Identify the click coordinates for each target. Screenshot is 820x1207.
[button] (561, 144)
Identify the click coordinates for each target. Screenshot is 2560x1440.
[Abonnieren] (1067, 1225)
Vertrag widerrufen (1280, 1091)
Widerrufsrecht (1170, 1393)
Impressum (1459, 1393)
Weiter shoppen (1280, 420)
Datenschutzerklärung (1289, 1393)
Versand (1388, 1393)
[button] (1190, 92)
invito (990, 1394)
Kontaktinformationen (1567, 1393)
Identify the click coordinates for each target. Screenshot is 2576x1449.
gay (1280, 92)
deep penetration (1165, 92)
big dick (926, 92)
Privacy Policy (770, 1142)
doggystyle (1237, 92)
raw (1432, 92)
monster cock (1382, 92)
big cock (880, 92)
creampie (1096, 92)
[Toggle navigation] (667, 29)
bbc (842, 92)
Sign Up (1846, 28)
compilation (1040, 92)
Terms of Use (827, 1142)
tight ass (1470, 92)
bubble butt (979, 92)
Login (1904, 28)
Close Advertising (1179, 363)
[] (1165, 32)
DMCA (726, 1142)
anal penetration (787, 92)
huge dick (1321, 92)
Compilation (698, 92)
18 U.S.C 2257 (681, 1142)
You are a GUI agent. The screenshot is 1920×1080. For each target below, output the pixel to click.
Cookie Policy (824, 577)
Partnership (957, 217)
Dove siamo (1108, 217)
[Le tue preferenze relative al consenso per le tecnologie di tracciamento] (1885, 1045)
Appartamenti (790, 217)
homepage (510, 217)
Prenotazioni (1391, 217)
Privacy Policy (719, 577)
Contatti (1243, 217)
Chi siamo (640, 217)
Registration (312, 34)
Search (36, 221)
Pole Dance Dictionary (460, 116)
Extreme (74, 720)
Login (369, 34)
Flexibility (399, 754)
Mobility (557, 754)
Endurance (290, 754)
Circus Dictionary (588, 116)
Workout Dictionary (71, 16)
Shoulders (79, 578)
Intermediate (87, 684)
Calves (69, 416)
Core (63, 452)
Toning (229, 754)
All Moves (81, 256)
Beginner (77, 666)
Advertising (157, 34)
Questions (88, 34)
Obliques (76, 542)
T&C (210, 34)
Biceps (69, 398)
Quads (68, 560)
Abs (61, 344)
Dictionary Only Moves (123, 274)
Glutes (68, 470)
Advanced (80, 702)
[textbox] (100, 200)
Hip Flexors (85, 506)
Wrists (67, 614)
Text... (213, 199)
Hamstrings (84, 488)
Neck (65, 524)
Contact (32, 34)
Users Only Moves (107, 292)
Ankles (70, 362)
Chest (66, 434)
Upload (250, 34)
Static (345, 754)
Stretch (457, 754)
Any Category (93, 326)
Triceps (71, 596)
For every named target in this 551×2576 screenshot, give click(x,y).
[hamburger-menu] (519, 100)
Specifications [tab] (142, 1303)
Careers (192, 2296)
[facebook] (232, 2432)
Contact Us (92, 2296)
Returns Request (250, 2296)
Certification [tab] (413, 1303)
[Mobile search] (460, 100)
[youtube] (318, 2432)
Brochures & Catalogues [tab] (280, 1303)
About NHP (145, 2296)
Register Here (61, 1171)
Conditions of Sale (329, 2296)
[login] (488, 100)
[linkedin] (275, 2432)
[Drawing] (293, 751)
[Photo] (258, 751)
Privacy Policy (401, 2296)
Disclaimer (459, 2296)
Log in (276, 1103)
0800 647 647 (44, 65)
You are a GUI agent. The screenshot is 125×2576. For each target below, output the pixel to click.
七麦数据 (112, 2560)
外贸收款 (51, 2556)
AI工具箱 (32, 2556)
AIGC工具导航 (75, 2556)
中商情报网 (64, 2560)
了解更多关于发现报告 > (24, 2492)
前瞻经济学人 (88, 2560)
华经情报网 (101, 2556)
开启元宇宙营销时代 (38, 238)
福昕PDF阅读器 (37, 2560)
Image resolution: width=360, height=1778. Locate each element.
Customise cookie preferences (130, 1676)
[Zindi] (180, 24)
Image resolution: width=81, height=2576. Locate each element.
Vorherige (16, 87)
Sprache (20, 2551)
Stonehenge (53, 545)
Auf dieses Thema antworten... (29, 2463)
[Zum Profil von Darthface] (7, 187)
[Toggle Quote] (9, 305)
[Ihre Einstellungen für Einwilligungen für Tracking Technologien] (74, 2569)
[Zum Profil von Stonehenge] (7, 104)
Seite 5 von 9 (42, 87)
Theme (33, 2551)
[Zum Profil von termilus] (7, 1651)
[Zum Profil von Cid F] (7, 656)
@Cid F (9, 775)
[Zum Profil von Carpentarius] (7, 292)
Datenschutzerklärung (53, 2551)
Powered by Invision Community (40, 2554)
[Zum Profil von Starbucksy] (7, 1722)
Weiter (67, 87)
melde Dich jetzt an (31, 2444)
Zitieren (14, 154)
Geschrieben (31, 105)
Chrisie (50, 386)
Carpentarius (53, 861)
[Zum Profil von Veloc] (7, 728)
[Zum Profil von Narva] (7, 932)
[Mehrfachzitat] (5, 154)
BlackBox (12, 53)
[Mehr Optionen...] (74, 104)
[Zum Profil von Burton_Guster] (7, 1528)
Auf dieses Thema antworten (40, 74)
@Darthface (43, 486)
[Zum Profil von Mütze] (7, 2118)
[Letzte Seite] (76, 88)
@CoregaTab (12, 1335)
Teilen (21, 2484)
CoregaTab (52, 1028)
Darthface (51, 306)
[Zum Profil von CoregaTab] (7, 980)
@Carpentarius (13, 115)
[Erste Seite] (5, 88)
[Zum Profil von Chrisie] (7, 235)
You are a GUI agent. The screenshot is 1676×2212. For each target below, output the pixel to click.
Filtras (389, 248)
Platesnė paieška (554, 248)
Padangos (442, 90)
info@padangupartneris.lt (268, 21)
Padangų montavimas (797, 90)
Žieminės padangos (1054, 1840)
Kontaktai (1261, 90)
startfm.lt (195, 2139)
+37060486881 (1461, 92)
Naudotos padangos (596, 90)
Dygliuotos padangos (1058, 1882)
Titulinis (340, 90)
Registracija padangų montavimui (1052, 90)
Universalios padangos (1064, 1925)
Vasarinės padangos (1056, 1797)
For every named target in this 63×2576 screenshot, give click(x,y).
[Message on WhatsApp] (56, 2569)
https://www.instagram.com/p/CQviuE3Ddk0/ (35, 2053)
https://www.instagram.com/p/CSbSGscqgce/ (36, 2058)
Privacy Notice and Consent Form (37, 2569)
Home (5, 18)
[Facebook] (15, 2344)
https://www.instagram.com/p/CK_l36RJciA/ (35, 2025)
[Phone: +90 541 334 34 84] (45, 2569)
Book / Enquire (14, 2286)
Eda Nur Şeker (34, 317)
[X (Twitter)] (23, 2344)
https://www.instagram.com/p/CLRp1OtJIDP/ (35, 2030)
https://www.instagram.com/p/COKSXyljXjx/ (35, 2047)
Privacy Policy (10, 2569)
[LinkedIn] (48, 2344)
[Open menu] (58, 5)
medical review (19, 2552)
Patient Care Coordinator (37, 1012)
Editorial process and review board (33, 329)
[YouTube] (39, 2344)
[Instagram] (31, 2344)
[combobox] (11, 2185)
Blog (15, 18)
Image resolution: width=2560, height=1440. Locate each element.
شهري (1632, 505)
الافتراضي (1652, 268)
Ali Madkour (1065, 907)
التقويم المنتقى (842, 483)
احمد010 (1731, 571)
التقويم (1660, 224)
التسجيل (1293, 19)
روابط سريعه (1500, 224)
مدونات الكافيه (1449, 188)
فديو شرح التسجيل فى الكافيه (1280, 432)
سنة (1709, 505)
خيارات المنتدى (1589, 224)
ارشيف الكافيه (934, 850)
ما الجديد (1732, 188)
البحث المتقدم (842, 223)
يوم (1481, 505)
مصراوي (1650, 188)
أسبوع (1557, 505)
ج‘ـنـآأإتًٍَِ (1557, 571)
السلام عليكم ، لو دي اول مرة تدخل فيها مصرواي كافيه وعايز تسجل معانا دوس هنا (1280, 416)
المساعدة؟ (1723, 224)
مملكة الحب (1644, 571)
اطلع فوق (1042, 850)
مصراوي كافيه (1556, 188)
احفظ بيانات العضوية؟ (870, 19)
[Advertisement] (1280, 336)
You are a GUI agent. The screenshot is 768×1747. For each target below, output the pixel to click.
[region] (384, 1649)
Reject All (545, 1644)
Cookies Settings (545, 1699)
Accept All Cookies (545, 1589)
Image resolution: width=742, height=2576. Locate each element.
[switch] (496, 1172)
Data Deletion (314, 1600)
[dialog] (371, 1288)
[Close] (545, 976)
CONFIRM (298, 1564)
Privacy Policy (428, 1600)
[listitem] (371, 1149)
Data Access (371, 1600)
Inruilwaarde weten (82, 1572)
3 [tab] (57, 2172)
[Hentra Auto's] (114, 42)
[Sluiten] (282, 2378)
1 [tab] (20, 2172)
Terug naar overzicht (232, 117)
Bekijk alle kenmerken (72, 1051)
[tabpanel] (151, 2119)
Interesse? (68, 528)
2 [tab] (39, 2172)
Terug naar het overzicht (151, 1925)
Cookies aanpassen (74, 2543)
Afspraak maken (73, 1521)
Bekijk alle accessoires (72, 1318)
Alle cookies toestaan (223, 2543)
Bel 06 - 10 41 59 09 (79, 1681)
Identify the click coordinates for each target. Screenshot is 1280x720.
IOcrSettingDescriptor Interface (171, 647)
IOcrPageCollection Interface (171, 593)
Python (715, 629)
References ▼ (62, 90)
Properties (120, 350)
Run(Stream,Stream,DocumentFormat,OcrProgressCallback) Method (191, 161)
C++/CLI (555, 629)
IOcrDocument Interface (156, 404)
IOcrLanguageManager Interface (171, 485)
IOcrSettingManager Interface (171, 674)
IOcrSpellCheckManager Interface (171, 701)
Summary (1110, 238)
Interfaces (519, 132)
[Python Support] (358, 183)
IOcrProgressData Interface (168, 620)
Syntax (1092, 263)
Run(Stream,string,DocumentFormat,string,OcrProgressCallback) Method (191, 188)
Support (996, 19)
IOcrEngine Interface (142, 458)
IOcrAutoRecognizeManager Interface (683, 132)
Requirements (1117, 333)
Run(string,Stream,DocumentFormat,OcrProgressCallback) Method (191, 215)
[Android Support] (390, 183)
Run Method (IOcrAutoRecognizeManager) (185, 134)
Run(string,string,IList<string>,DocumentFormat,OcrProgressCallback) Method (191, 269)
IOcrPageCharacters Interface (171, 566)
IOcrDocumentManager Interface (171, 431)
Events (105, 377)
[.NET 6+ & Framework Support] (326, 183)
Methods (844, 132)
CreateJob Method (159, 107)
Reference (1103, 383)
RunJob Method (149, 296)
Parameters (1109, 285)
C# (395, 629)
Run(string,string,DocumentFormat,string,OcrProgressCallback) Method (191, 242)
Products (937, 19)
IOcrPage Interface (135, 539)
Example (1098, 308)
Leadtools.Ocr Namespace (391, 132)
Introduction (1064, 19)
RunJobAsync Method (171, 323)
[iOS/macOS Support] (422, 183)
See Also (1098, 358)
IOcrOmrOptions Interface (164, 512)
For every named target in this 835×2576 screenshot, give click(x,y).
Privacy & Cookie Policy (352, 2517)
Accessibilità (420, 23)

PROBLEM DETAILS: When you reach the line in the material above that holds "[Sluiten] (282, 2378)", begin reproducing lines exactly, and stop after the line that holds "Alle cookies toestaan (223, 2543)".

REPLY TO THE TASK:
[Sluiten] (282, 2378)
1 [tab] (20, 2172)
Terug naar overzicht (232, 117)
Bekijk alle kenmerken (72, 1051)
[tabpanel] (151, 2119)
Interesse? (68, 528)
2 [tab] (39, 2172)
Terug naar het overzicht (151, 1925)
Cookies aanpassen (74, 2543)
Afspraak maken (73, 1521)
Bekijk alle accessoires (72, 1318)
Alle cookies toestaan (223, 2543)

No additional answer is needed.